• **To do**
Repeat the records from the line with "You are a GUI" to the line with "pos(597,14)" word for word, leaving the pictures out of your answer.

• **Dataset**
:::

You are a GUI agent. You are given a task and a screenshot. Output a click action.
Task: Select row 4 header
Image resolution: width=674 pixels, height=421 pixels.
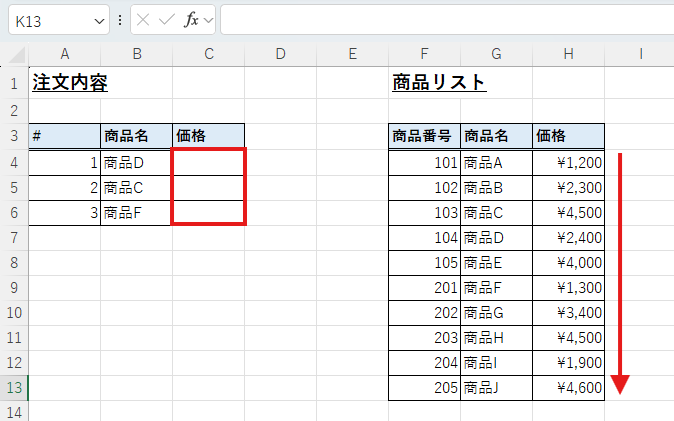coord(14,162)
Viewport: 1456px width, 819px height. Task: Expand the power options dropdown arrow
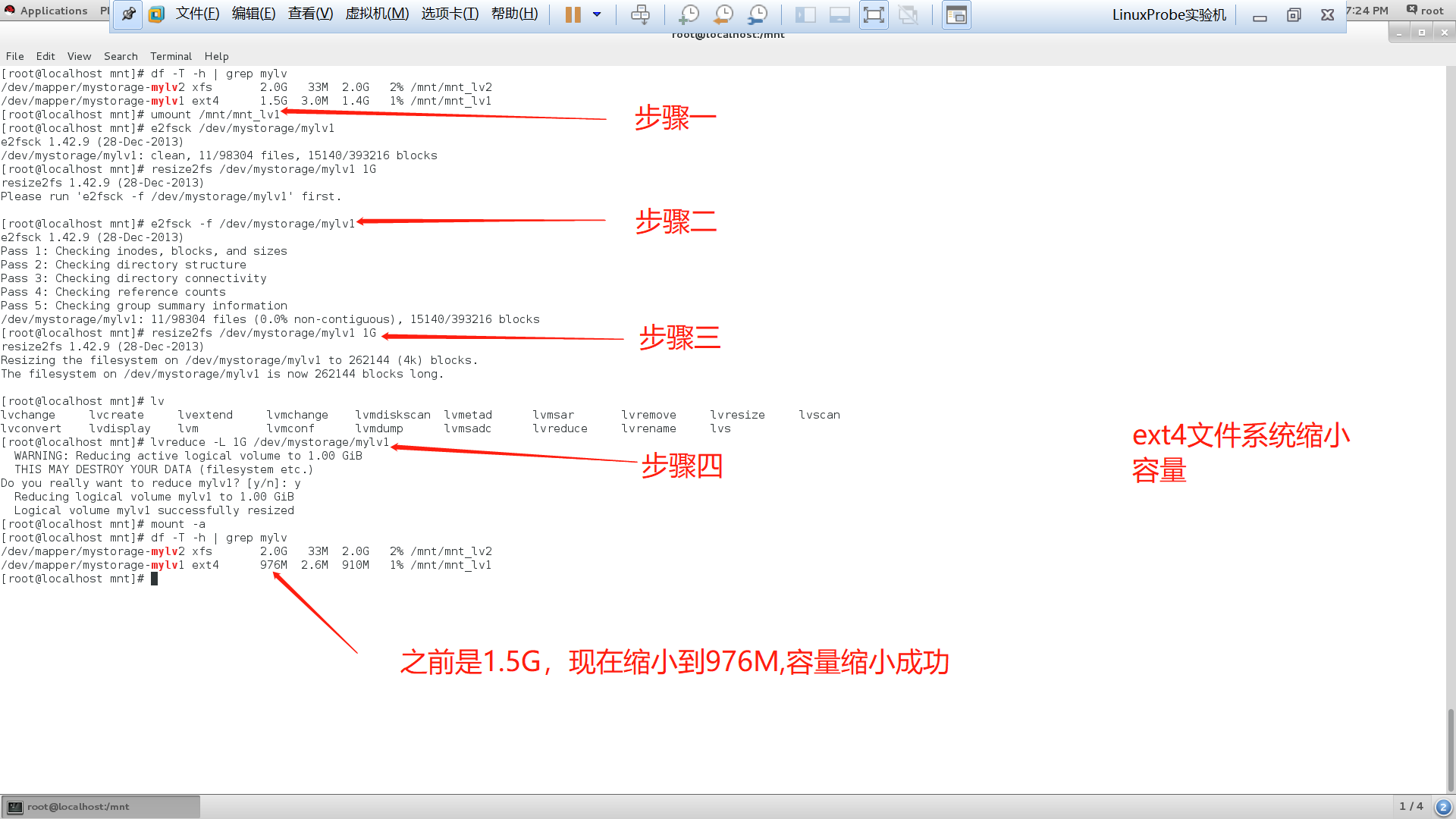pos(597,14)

:::

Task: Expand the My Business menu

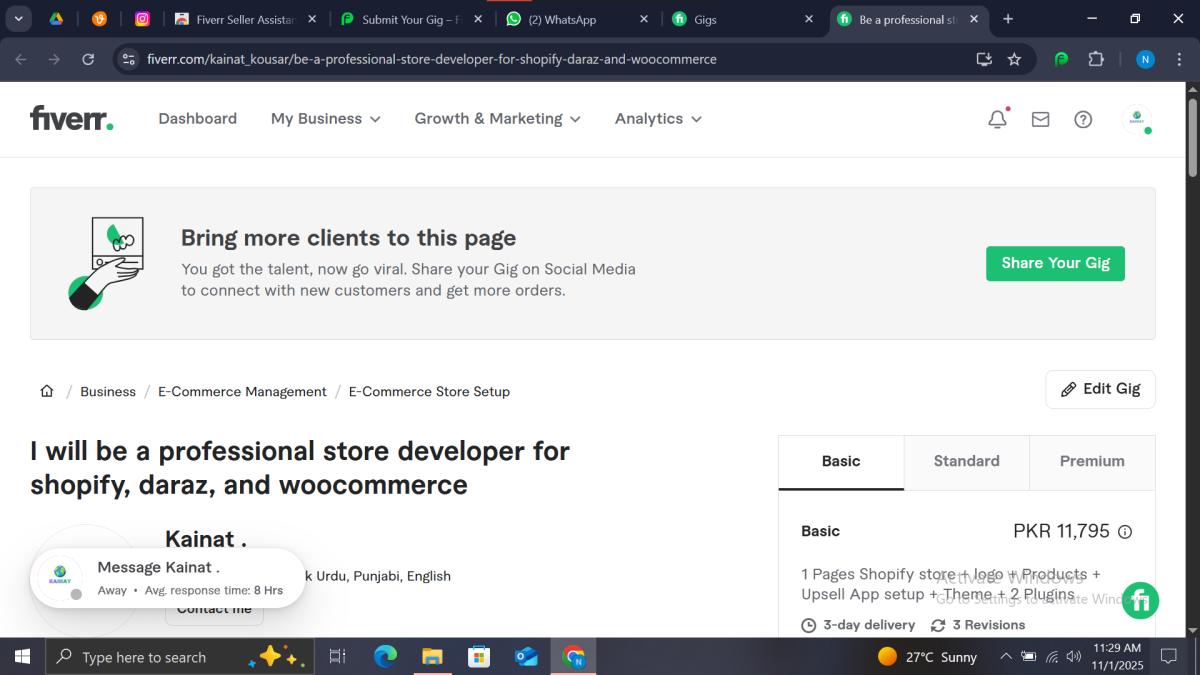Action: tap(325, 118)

:::

• **Written solution**
You are a GUI agent. You are given a task and a screenshot. Output a click action.
Task: Select row 4 header
Image resolution: width=674 pixels, height=421 pixels.
coord(14,162)
Viewport: 1456px width, 819px height. Task: Expand the power options dropdown arrow
pos(597,14)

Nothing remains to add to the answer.